### Supplied text

Over 1,000 students attended Dr. McGuire’s workshop with some in remote viewing locations, and 202 of those completed the second AYC Challenge. The self-reported results for this larger group were strikingly similar to those from students in the pilot AYC Challenge when we led the workshops. Holly Swanson and I analyzed final grades for 979 students in the eight gateway science sections (347 attended the workshop and of those 55 completed the challenge) using OLS regression with controls for several predictors of academic performance including high school GPA and exam 1 z-score. Compared with their peers who did not attend the workshop or participate in the challenge, attending the workshop and completing the AYC Challenge was associated with a final course grade half of a letter grade higher (Kaldor & Swanson, 2018).

Inclusive and Extensive Communication

Much of our success originated from a spiral of communication that grew outwards from a core group of professional staff and graduate students who became involved in planning for Dr. McGuire’s originally scheduled visit. Our colleagues working in various student support services helped develop a plan to reach students and motivate them to attend the workshop and participate in the challenge. These colleagues advised us on when to hold the workshop, how to market our efforts, and what kinds of messages would appeal to students.

One critical piece of advice was that students were more likely to attend if instructors offered extra credit. In the faculty development office, we knew that instructors of large enrollment courses would only offer extra credit if it did not add significant work. Using google forms, a mail merge add-on, card swipe readers, and course rosters, we developed a system for students to pre-register, receive reminder emails, and swipe their id cards after the workshop. With this system in place, instructors for over 30 courses received a list of student attendees within a week of the workshop.

To nudge students who attended the workshop to start the Challenge and complete all four weeks, we used two techniques. First, students were told that completing all four weeks would make them eligible for a drawing for ten $100 gift cards to the campus book store. Second, we started the Challenge at the end of the workshop with students selecting one or more strategies to try on a Google form at the end of the workshop.

photo of Ace Your Course Challenge winners
Four of the ten winners of a raffle for students who completed the Ace Your Course Challenge.

The next spiral outwards involved engaging more faculty in a conversation on the powerful ways they could help their students learn. Prior initiatives that had promoted Dweck’s (2016) insights on growth mindsets had primed many faculty and staff for these conversations. Specifically, they wanted to know what else they could do beyond promoting a growth mindset, and a metacognitive approach to learning strategies offered them concrete answers.

In addition, faculty members who had moved away from fixed mindsets about who could succeed in their courses shared their insights on how to approach their still skeptical peers. We developed a strategy of presenting quantitative data alongside student voices to describe the student experience (examples are available here: https://web.uri.edu/atl/ace-your-course-challenge/). Initially, our quantitative data was limited to student self-reports. With the benefit of a snowstorm, we had the chance to organize an IRB approved research project to answer important questions that skeptics raised.

As we shared this data on campus, we were asked to try different permutations of the Metacognition Workshop plus AYC Challenge in two different settings – a support program for conditionally readmitted students and two gateway chemistry courses. In addition, we were asked to offer workshops for professional staff and faculty so they could include McGuire’s approach in their programs and courses.

### Problems and tasks
1. In the Ace Your Course Challenge passage, what tools were used to build the system for registering students and tracking workshop attendance? List them all.
2. Put this sentence from the Ace Your Course Challenge passage into Spanish: "One critical piece of advice was that students were more likely to attend if instructors offered extra credit."
3. Transcribe the section of the Ace Your Course Challenge passage starting at "One critical piece" and ending at "week of the workshop.".
The lines have no connection to the Ace Your Course Challenge passage.

### Data lines
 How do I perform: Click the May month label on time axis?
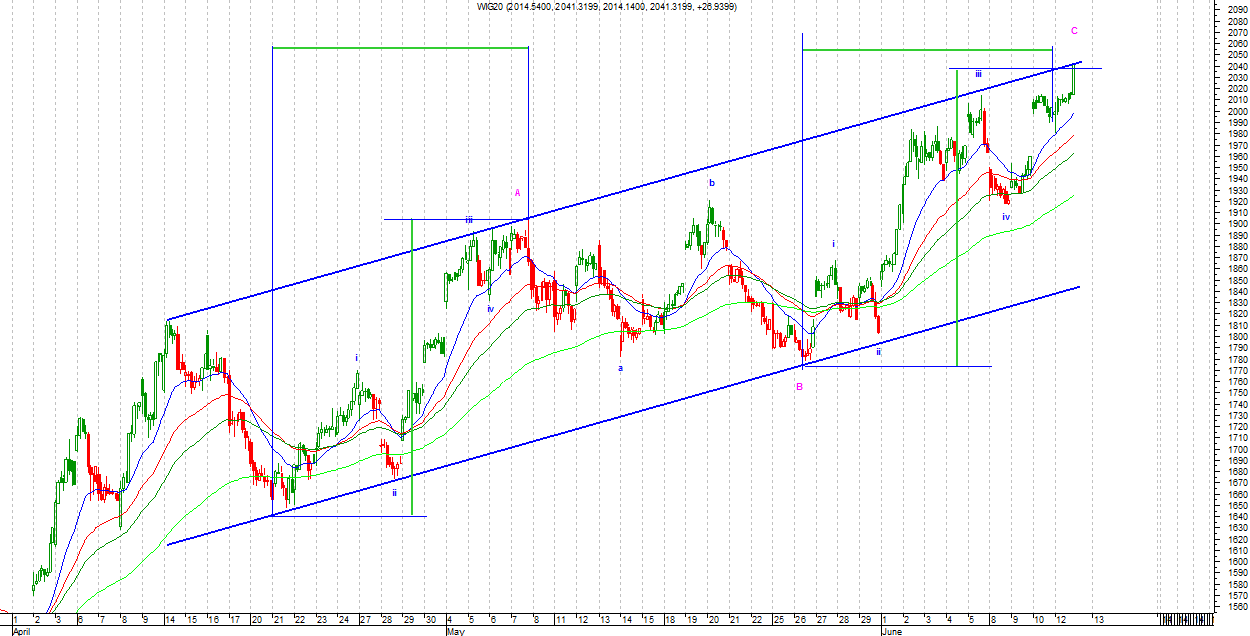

### Exercise responses
1.
- Google Forms
- A mail merge add-on
- Card swipe readers
- Course rosters

2. Un consejo fundamental fue que era más probable que los estudiantes asistieran si los instructores ofrecían créditos extra.

3.
One critical piece of advice was that students were more likely to attend if instructors offered extra credit. In the faculty development office, we knew that instructors of large enrollment courses would only offer extra credit if it did not add significant work. Using google forms, a mail merge add-on, card swipe readers, and course rosters, we developed a system for students to pre-register, receive reminder emails, and swipe their id cards after the workshop. With this system in place, instructors for over 30 courses received a list of student attendees within a week of the workshop.